Les dispositions relatives aux sanctions administratives pécuniaires proposées ne comporteraient pas d’accusations au criminel, de poursuite ou de détermination de la peine. La Loi sur la protection de la vie privée des consommateurs prévoirait expressément que ces dispositions visent non pas à punir, mais à favoriser le respect du régime législatif. Les sanctions administratives pécuniaires feraient l’objet d’un plafond fixé par la loi et ne comporteraient aucune amende minimale obligatoire. Le Tribunal de la protection des renseignements personnels et des données aurait le pouvoir discrétionnaire d’infliger des sanctions administratives pécuniaires. L’exercice de ce pouvoir discrétionnaire serait régi par des critères prévus par la loi.

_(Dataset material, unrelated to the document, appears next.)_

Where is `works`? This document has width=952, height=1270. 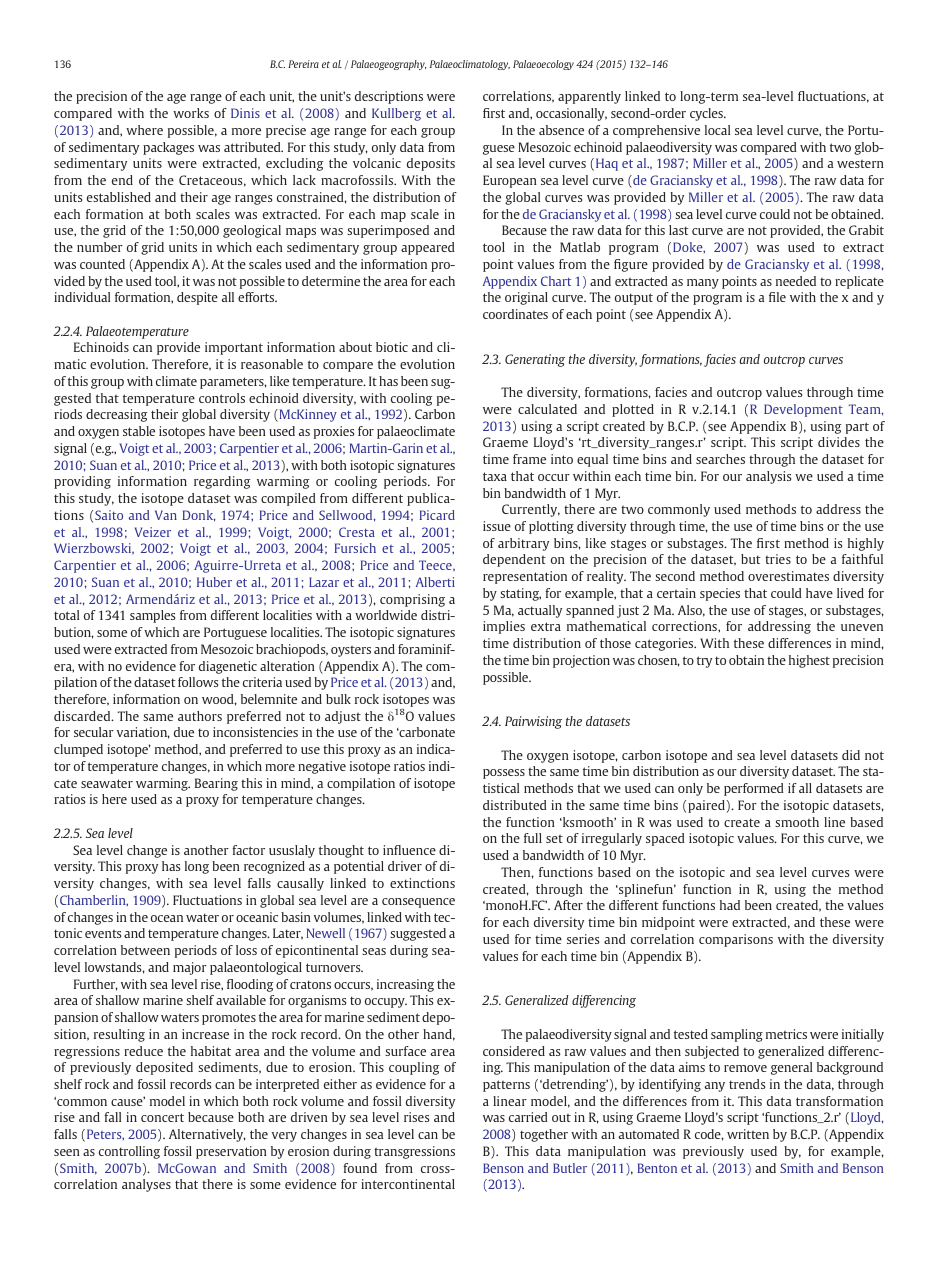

Bien qu’elles ne prévoient pas d’emprisonnement, les dispositions relatives aux infractions proposées prévoiraient des accusations au criminel, des poursuites et une détermination de la peine pouvant mettre en jeu les droits garantis par l’article 11 de la Charte. Aucune incompatibilité possible entre les dispositions relatives aux infractions et les droits garantis par l’article 11 n’a été relevée lors de l’examen des mesures pertinentes.